Golden Spike Days is going drive-thru on July 1 although the fun will continue online through to July 4.

It wasn’t an easy decision to make, said Ken Nielsen, the president of the non-profit society that organizes Port Moody’s big annual celebration of its railroading heritage that also happens to coincide with Canada Day.

“The only thing we felt we could do would be a drive-thru,” he said, adding the organizing committee worked through various scenarios in monthly meetings since last year’s virtual event.

Navigating the ever-shifting landscape of public health orders has been tricky, explained Nielsen. In the end, though, the organizers felt it imperative to bring back a live component.

To make that happen, the event is moving from Rocky Point Park, where it normally attracts about 40,000 people over four days, to the parking lot in front of the city’s recreation centre, which will be enclosed by fencing.
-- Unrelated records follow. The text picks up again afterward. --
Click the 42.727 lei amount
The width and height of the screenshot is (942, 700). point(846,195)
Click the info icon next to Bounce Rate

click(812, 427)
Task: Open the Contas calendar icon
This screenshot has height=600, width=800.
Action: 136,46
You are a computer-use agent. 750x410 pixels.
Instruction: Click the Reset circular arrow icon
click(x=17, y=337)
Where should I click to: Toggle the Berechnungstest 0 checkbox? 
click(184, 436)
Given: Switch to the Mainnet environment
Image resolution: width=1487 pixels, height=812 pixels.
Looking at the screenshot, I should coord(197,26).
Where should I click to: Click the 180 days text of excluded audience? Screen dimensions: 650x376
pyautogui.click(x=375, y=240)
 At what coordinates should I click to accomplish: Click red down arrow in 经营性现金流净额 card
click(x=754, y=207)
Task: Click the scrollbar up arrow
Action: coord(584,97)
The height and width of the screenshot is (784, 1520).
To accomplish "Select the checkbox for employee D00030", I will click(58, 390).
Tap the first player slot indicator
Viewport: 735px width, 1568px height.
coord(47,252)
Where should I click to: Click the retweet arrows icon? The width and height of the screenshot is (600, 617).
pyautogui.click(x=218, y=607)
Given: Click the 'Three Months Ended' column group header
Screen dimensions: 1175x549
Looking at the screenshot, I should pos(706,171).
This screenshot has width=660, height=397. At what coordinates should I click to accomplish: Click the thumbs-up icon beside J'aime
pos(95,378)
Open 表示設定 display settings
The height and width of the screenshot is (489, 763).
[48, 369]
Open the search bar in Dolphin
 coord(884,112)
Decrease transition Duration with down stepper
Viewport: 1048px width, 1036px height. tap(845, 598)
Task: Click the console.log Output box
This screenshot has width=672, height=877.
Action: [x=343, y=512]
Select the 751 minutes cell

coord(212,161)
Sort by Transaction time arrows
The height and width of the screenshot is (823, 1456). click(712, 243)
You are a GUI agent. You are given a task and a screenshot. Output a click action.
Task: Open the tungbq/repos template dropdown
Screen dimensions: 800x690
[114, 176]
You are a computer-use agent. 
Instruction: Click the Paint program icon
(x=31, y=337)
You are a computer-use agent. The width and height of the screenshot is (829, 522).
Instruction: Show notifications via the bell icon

It will also be ticketed, at a cost of $10 per car, so organizers can better manage the traffic flow and have certainty of numbers to attend.

Once visitors have been steered by flaggers and traffic marshals into the one-way course, the experience will be not unlike a visit to Disney’s “It’s A Small World.”

From the safety of their vehicle, attendees will pass by booths and tables from various sponsors and community organizations, the traditional can-can dancers, clowns twisting balloons, a performer who specializes in blowing giant bubbles, magicians and musical performances by such Golden Spike favourites as The Dueling Pianos.

Nielsen estimates it will take a vehicle about 10 to 15 minutes to navigate the show, after which they can pick a lane for one of five food trucks that will be on-site where operators will deliver their fare right to the car window.

There will also be give-away booths and a package of treats like coupons or samples from the event sponsors.

Some of the entertainment acts will also be part of the virtual event that is ticketed as well, by donation. The online show includes arts and cooking demonstrations, fitness and children’s activities and — perhaps most importantly — the return of the Tri-Cities Got Talent competition.

“We didn’t want to see that die,” Nielsen said. “The history of keeping that going is so important.”

It’s been a big project putting it all together, he added, with no certainty people will respond.

Still, Nielsen is confident his contingent of 12 directors and dozens of adult volunteers, as well as helpers from the lacrosse community, can pull it off and help create some happy memories.

“It going to feel a lot different,” he said. “It’ll provide some hope to families that better times are coming.”

Port Moody isn’t the only city hosting a Canada Day drive-thru: Coquitlam’s will be in the south parking lot of the Douglas College campus on July 1; participants will get a Canada Day kit in advance to decorate their vehicle.